Case ID: f-appx_515/html/0198-01.html
Source: Caselaw Access Project
Author: {"author": "PER CURIAM:", "license": "Public Domain", "url": "https://static.case.law/"}
Date Created: 2024-08-24T03:29:51.129683

MR CRESCENT CITY, LLC; McCrary Crescent City, LLC; Michael C. McCrary, Plaintiffs-Appellees, v. TJ BISCAYNE HOLDINGS LLC; Market Street Properties Palm Beach, LLC; Stuart C. Fisher, Befendants-Appellants, and Edward V. Giannasca, II; Giannasca Crescent City LLC, Crescent City Estates, LLC; Tamara J. Fisher, Defendants.
    No. 12-1432.
    United States Court of Appeals, Fourth Circuit.
    Submitted: March 21, 2013.
    Decided: March 28, 2013.
    Stuart C. Neil Fisher, Appellant Pro Se. Kenneth B. Frank, Murphy, Falcon & Murphy, Baltimore, Maryland, for Appel-lees.
    Before WILKINSON, NIEMEYER, and AGEE, Circuit Judges.
   Affirmed in part, dismissed in part by unpublished PER CURIAM opinion.

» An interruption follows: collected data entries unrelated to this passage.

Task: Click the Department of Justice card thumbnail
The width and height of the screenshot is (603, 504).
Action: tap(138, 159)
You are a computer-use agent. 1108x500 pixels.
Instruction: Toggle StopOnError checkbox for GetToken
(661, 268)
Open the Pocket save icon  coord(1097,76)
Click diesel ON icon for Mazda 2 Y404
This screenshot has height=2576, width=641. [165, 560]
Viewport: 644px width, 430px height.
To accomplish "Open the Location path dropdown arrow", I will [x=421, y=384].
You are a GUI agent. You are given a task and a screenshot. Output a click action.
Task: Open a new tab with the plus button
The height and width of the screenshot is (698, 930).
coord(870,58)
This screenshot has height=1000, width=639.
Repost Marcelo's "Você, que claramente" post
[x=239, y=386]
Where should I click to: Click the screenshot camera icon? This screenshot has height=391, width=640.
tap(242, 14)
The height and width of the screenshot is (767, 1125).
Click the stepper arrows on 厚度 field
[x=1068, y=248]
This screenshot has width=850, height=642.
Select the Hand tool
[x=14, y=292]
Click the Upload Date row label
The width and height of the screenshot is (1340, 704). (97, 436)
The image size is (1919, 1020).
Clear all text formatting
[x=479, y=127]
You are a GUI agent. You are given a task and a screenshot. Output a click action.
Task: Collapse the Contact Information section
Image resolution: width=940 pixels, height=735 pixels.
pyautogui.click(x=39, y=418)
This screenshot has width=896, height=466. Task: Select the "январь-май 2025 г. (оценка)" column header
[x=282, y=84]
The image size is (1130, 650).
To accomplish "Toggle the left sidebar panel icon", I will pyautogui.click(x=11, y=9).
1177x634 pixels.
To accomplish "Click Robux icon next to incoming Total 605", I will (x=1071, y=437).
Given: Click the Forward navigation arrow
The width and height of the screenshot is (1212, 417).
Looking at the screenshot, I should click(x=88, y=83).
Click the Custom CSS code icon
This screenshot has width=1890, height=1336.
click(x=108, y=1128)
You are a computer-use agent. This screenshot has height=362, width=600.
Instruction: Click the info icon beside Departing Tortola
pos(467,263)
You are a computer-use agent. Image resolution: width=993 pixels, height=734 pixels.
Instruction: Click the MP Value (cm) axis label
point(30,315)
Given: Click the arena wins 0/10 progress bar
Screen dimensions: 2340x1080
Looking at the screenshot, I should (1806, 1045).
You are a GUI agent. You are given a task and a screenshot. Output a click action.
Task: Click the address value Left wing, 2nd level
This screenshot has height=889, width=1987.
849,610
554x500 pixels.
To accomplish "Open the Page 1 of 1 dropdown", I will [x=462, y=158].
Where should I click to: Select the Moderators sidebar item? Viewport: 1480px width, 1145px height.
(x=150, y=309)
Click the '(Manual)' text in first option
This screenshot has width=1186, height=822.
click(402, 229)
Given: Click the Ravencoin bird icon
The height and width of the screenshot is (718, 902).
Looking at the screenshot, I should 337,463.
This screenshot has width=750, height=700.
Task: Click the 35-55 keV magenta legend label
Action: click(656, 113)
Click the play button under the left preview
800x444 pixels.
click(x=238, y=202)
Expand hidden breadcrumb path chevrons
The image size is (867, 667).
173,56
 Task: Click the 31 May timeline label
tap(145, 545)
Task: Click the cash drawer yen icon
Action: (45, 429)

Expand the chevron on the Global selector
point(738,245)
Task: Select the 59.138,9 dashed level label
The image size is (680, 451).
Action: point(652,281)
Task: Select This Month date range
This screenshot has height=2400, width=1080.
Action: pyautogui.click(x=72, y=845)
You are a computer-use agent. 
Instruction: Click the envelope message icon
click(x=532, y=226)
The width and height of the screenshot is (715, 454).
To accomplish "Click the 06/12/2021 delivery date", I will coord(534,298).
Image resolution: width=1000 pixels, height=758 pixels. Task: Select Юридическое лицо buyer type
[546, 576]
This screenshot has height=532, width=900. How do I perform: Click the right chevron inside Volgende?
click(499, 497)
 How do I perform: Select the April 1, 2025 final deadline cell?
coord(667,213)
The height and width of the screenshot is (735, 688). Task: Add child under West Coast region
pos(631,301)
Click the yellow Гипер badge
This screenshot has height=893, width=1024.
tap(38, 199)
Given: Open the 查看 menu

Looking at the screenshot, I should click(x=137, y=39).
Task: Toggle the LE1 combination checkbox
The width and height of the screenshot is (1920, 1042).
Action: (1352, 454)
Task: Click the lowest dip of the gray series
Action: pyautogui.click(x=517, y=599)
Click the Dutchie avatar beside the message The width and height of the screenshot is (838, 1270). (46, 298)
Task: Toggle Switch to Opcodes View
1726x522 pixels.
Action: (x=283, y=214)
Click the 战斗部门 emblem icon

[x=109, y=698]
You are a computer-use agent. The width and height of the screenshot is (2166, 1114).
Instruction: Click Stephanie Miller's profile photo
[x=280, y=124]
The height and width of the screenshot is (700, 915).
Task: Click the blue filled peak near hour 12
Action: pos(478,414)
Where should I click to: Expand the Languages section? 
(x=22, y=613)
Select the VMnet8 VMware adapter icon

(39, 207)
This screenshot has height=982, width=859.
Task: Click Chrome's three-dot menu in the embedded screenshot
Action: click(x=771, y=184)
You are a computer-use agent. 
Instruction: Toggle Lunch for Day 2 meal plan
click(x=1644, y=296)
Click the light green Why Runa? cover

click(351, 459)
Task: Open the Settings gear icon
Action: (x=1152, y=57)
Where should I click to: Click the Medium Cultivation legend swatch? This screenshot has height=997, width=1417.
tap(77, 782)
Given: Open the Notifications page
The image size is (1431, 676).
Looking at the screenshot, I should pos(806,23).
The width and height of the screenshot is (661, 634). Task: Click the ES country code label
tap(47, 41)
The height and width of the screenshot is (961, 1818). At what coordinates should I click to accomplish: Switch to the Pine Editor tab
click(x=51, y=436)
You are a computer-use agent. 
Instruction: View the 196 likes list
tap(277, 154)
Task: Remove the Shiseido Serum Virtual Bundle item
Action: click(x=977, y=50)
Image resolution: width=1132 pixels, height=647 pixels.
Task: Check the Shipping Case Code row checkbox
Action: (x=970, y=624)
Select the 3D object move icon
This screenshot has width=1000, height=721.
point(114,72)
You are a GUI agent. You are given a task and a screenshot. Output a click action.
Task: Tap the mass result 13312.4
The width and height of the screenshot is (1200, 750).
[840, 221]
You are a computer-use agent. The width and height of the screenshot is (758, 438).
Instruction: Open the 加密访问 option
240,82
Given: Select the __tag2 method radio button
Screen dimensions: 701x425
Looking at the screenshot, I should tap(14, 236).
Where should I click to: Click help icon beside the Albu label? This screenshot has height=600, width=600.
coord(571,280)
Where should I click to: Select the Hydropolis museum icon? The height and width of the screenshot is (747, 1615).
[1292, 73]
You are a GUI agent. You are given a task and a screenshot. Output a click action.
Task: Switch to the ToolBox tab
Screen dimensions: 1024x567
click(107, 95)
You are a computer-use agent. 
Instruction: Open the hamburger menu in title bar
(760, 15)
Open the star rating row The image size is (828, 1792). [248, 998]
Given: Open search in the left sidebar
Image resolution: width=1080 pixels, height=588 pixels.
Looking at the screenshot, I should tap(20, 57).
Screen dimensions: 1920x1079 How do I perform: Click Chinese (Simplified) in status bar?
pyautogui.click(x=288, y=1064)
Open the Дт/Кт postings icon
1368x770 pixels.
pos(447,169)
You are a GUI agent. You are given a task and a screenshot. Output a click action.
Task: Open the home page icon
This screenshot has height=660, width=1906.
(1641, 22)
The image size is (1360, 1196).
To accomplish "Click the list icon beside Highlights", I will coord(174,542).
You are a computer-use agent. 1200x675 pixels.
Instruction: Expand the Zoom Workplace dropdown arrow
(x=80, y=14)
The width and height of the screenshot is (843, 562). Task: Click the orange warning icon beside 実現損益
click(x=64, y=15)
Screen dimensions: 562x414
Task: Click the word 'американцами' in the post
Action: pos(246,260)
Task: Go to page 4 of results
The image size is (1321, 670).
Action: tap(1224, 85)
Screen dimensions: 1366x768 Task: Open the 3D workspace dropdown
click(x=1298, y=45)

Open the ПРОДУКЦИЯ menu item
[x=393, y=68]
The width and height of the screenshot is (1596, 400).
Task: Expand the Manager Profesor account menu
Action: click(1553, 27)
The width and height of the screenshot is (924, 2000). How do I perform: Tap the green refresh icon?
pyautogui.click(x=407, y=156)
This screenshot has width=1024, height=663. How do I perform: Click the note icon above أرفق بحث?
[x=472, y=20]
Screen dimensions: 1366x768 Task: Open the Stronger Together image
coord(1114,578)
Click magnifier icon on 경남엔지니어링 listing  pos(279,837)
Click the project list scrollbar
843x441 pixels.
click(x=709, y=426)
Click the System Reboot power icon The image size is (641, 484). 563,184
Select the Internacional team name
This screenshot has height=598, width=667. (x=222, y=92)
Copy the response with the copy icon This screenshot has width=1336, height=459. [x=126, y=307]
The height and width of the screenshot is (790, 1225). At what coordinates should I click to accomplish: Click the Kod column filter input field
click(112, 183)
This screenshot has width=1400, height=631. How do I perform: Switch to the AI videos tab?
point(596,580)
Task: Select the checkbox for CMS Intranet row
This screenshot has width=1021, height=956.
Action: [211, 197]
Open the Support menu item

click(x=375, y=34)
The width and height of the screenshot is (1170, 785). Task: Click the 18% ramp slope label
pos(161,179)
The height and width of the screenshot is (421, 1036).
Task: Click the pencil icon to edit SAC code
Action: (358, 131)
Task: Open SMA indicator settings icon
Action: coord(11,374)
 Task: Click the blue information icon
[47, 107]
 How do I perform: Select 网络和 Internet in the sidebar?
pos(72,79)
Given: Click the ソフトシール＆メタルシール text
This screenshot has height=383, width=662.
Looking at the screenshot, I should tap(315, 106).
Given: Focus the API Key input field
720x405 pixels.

Unpublished opinions are not binding precedent in this circuit.

PER CURIAM:

Stuart C. Neil Fisher appeals the district court’s order affirming the bankruptcy court’s order finding Fisher and several of his codefendants in the bankruptcy suit jointly and severally responsible for $181,221.73 in costs and attorneys’ fees, which it awarded to the parties who opposed the attempt by Fisher and his code-fendants to remove a Maryland state court action to the bankruptcy court.

We have reviewed the record and find no reversible error. Accordingly, we affirm the judgment of the district court as it pertains to Fisher. See TJ Biscayne Holdings, LLC v. MR Crescent City, LLC, No. 1:11-cv-01039-MJG (D.Md. Mar. 2, 2012). Because Fisher’s fellow appellants TJ Biscayne Holdings LLC and Market Street Properties Palm Beach, LLC are not represented by an attorney in this court, we dismiss their appeals of the district court’s order. See Rowland v. California Men’s Colony, 506 U.S. 194, 201-02, 113 S.Ct. 716, 121 L.Ed.2d 656 (1993) (“It has been the law for the better part of two centuries ... that a corporation may appear in the federal courts only through licensed counsel.”); United States v. Hagerman, 545 F.3d 579, 581-82 (7th Cir.2008) (LLCs, like corporations, are not permitted to proceed pro se).

We dispense with oral argument because the facts and legal contentions are adequately presented in the materials before this court and argument would not aid the decisional process.

AFFIRMED IN PART; DISMISSED IN PART.